The answer should hold only the lines from the one that contains "Given: Open the Advanced settings tab" through the last line of the material, repeated exactly, without pictures.

## DATA UNDER STUDY
==========
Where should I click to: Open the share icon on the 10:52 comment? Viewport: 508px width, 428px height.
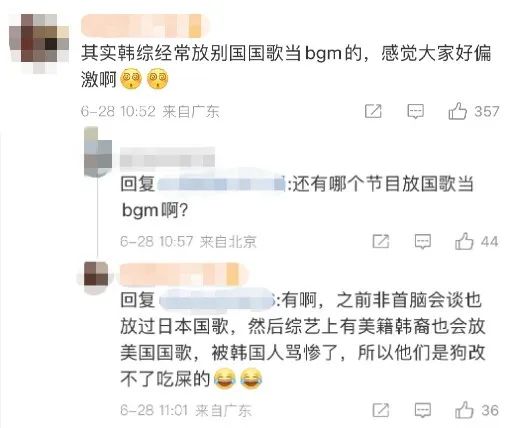point(373,111)
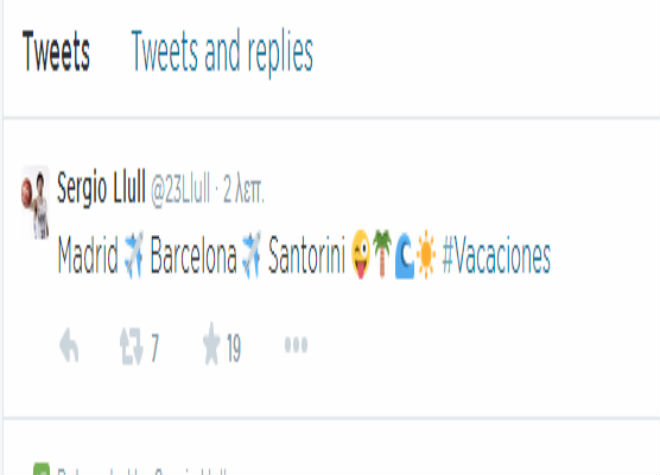Click the favorite count of 19
The height and width of the screenshot is (475, 660).
[234, 347]
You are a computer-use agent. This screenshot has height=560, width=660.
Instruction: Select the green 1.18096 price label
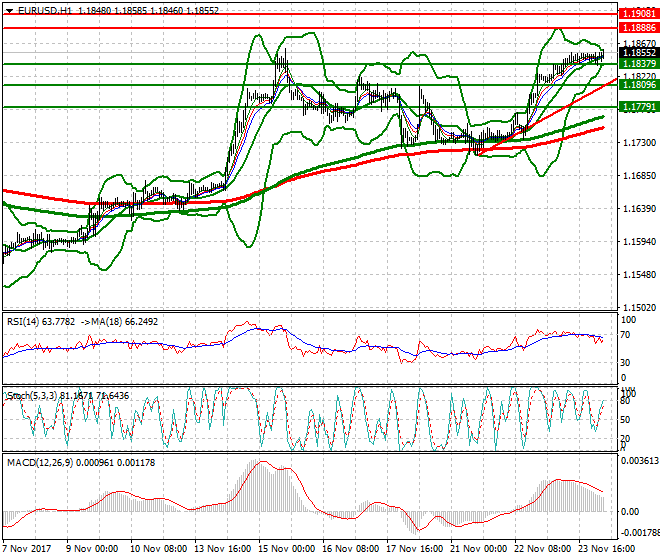638,86
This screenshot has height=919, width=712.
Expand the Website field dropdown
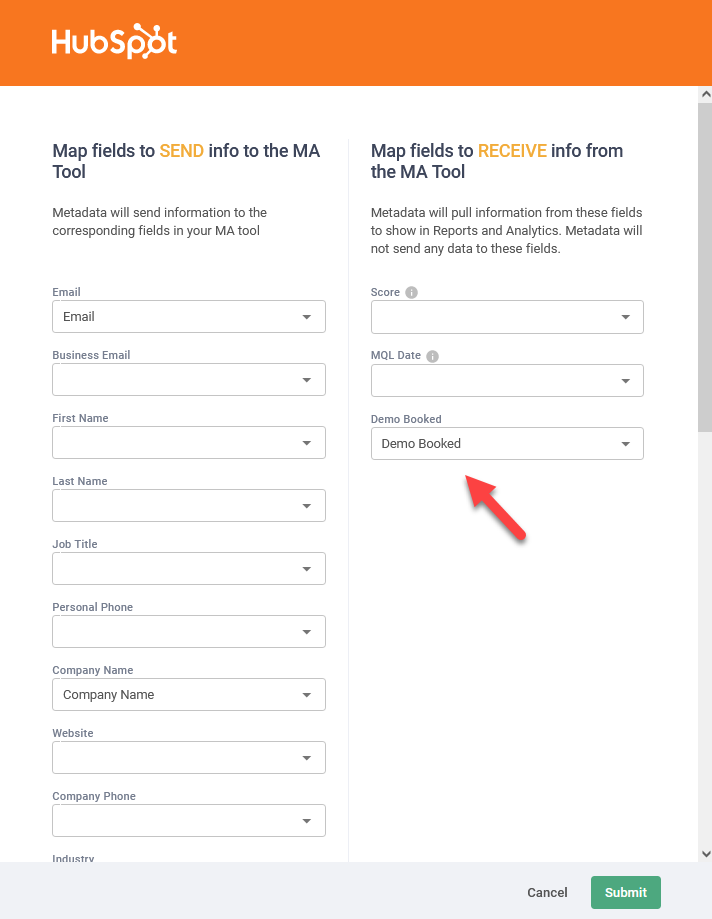click(189, 758)
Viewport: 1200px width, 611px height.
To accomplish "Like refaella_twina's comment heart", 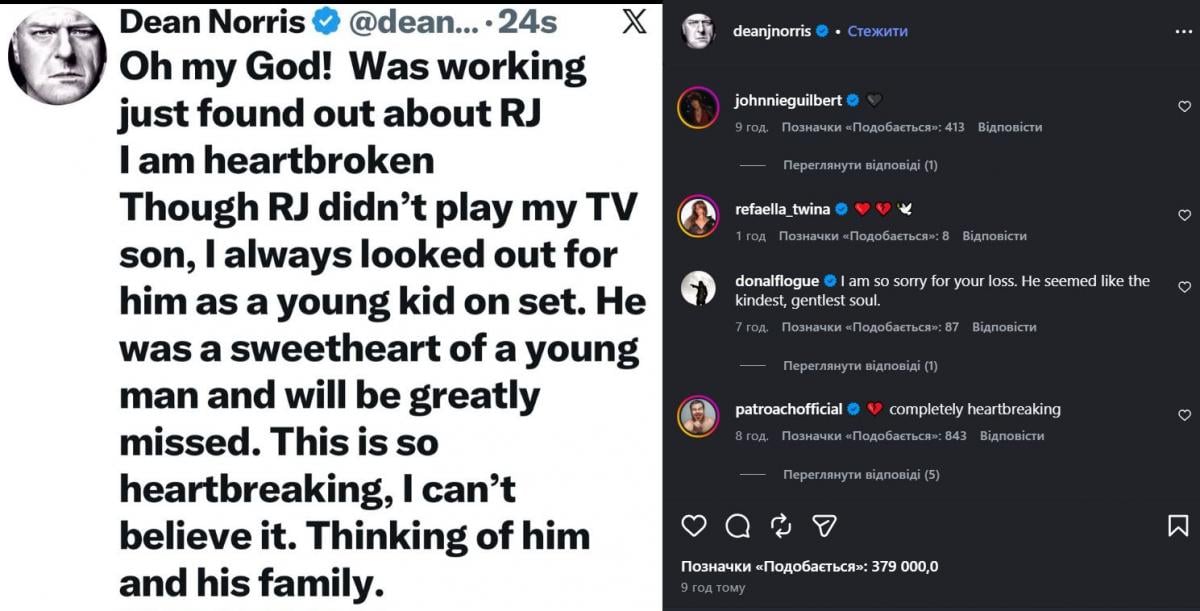I will coord(1185,215).
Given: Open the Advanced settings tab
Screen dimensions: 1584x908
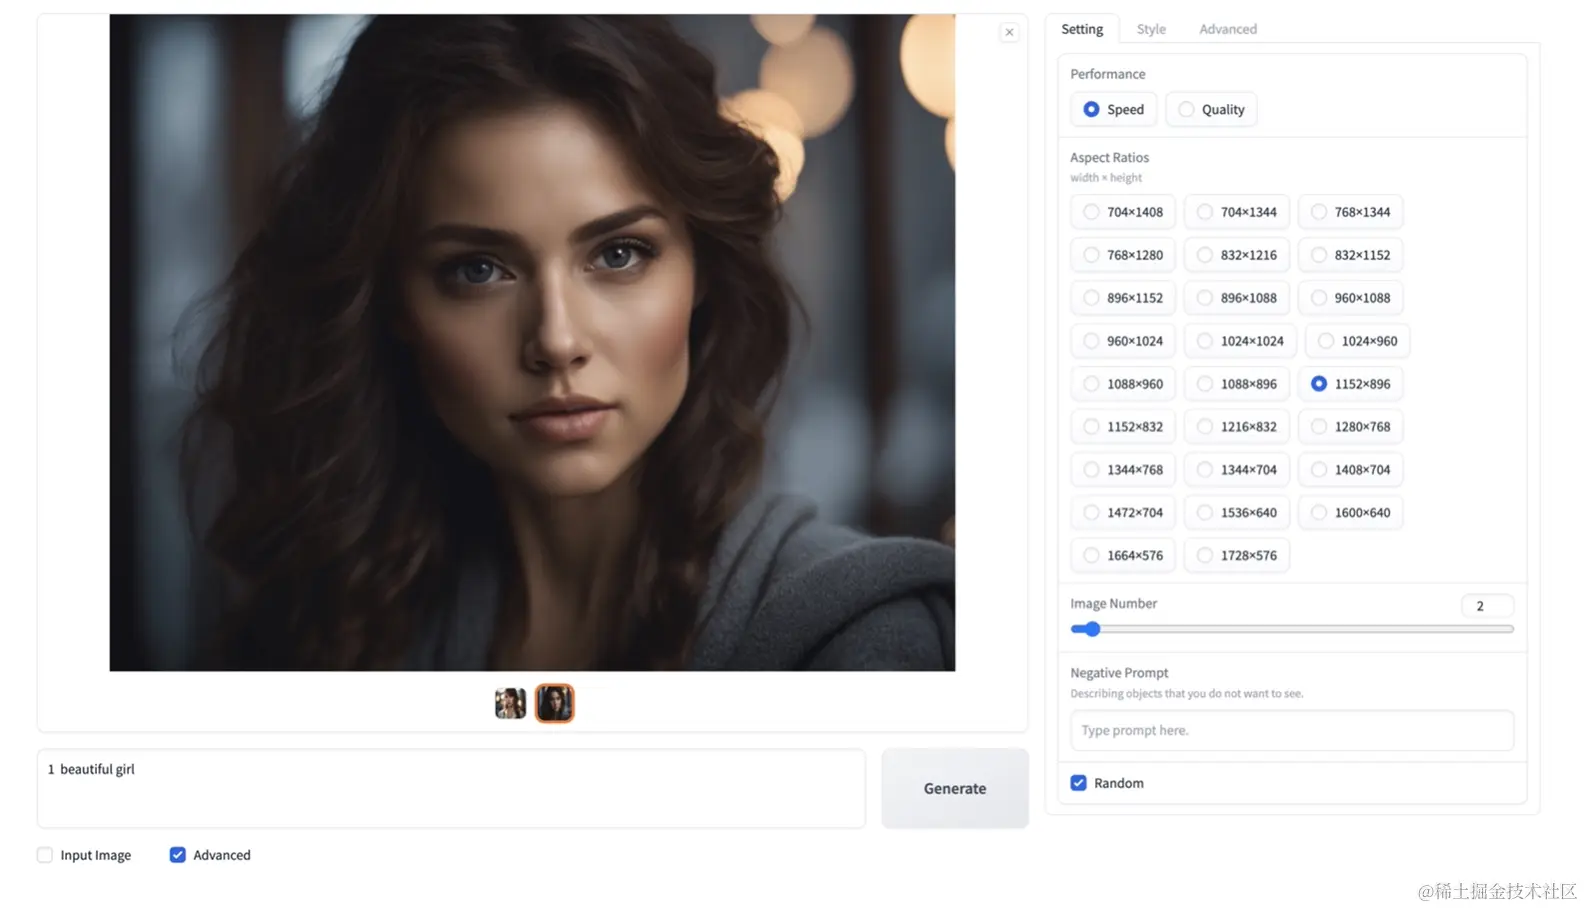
==========
## ANSWER TO THIS EXERCISE
Given: Open the Advanced settings tab
Screen dimensions: 1584x908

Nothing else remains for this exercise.